The Hill noted that the largest increases were among black men between 10 and 44.
“The study did not reach any conclusions about the reasons for increasing rates of gun violence, but it’s likely that the pandemic had an outsized role,” The Hill said.
In the Discussion section of the report, the CDC alluded to more gun control and “addressing iniquity as a solution.”

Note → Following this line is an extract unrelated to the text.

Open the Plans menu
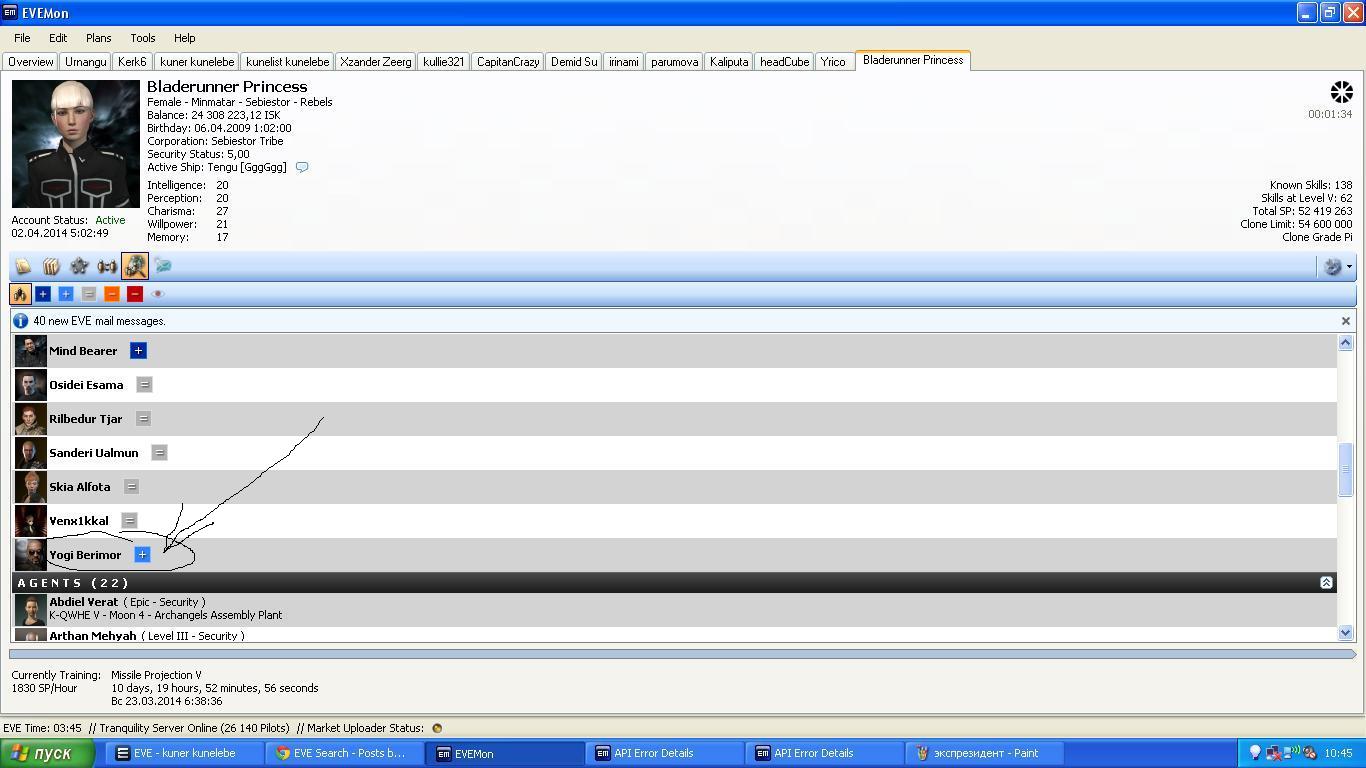1366x768 pixels. (x=98, y=38)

“Approaches that focus on enhancing firearm safety and storage, particularly to protect persons at risk from harming themselves or others, are part of a comprehensive prevention strategy. For example, research suggests that physician counseling paired with provision of a safety device is associated with safer firearm storage practices in the home. A recent review also concluded that child access prevention laws have been associated with lower rates of youth firearm self-injury, including suicide, and laws preventing firearm ownership by those under domestic violence restraining orders are associated with reductions in intimate partner homicides. It is important to examine the circumstances and mechanisms (e.g., implementation processes and changes in knowledge or norms) that facilitate the most effective firearm safety approaches. There is substantial need for additional research to expand the evidence base for programs, policies, and practices that effectively reduce firearm injuries and deaths, and that address inequity in risk for violence and suicide.”
WXOW reported that Houry suggested that planting trees can be a solution to gun violence in addition to childhood subsidies.
“We’ve also funded research around greening initiatives to where you can go in and make a vacant lot look better by planting grass and trees. That’s been shown to reduce firearm assaults by up to 29% in impoverished areas,” Houry said.
OUR TAKE
There was no word from Houry or any other CDC official about what to do if you are robbed at gunpoint while planting a tree in the inner city.
The only solutions the left can offer are policies rooted in what leftists in the Federal Government want to do anyway. Plant trees? Absolutely. This emphasizes Washington’s obsession with “climate change,” so if any bureaucrat like Houry can suggest that gun violence can be solved partly with environmentalism, they will look like geniuses.
What the report didn’t mention was the rioting, looting, and rampant destruction that went unchecked in 2020.
They also didn’t mention the fact that tens of thousands of criminals nationwide were released early from jail because it was ‘safer’ for them to be out in the streets than in jail, where they might catch Covid.
Will they look into uncomfortable subjects that may have triggered this spike, such as a fuller investigation of the ramifications of the government-enforced lockdowns to address COVID-19 (and whether or not the CDC’s quarantine policy should ever be done again), gang affiliations, or fatherlessness?
It doesn’t fit the narrative, so the CDC isn’t interested.